Commissioner Petrilla that day released a statement accepting responsibility for much of the “mix-up”, and said she corrected the problem. She also said she would work to see something like this didn’t happen again.
Maryanne Petrilla has stood out as an island of honesty and integrity at the courthouse since she assumed the chair of the commissioners. Her former colleague, Greg Skrepenak, has resigned in shame. Several other county officials have been implicated in the scandals that have hit the county in the past year and a half. She has literally had the Herculean task of figuratively trying to clean up the Aegean stable that the courthouse had become.
Yet she has worked diligently and hard to do so. And the statement she released (referenced above) mentions the many other accomplishments she’s had.
Having to work with a new, inexperienced, rookie commissioner on the mess of a deficit she inherited to create a balanced budget, as well as navigating the ways of ever-mercurial minority commissioner, Mr. Urban, has not been easy. But she’s done it all as best she could, never whining along the way. She just feels its part of her job.
The taxpayers are justifiably angry over their government. The onslaught of convictions and indictments here would cause the bravest of souls to lose faith.

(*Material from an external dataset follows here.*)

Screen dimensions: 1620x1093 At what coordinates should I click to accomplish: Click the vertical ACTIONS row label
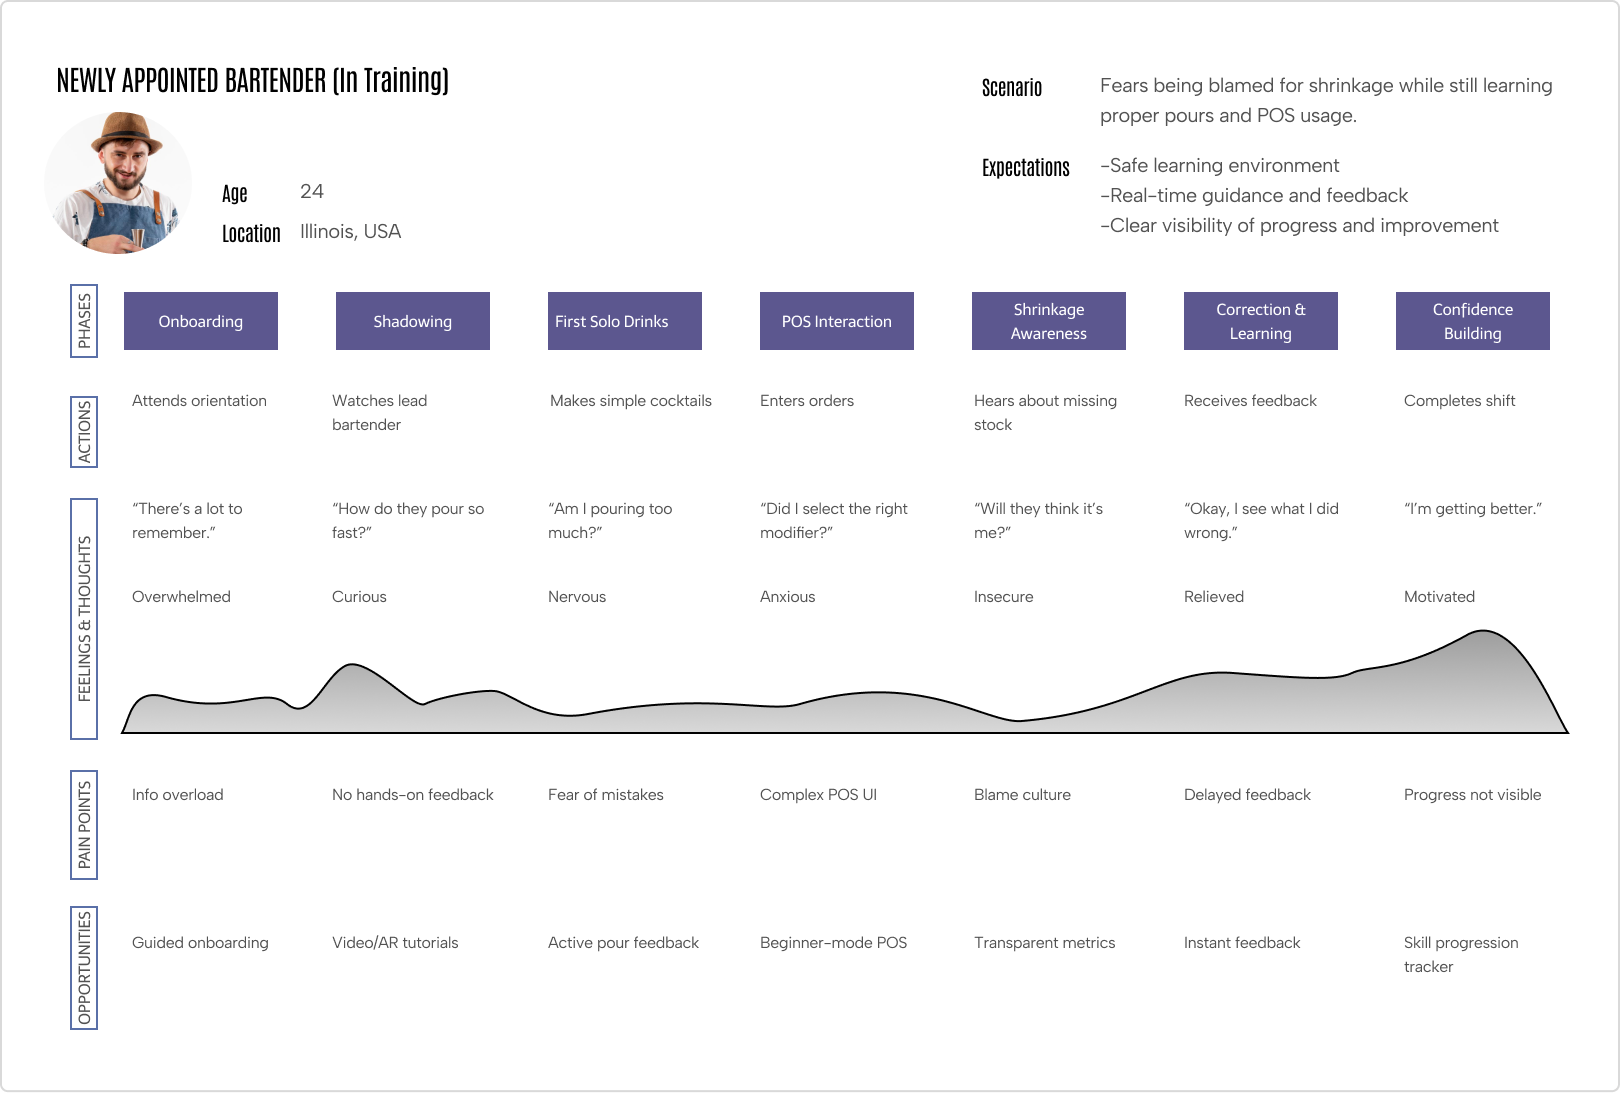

But, while not minimizing it, the number of offenders are a few dozen.
It seems to me that we have to give some breathing room to the other thousands of public officials at all levels that are working hard everyday — and do — get things done in county and local government. We can’t tar everyone with the same brush we would reserve for those who have tarnished things the worst.
And we can’t judge what good people are trying to do by one incident, or mistake. Nobody is perfect. Just because somebody screws up shouldn’t be grounds for being thrown out of office or seemingly endless ridicule on talk radio and in the press.
If we do this, we’ll never get anyone to run for public office. The thing I hear most often from people I work with in my business is the disproportionate grief they often get over the smallest of things doesn’t make their jobs worthwhile anymore.
Maybe a little more tolerance and patience is needed toward those who are trying best to do their jobs and haven’t violated the public trust.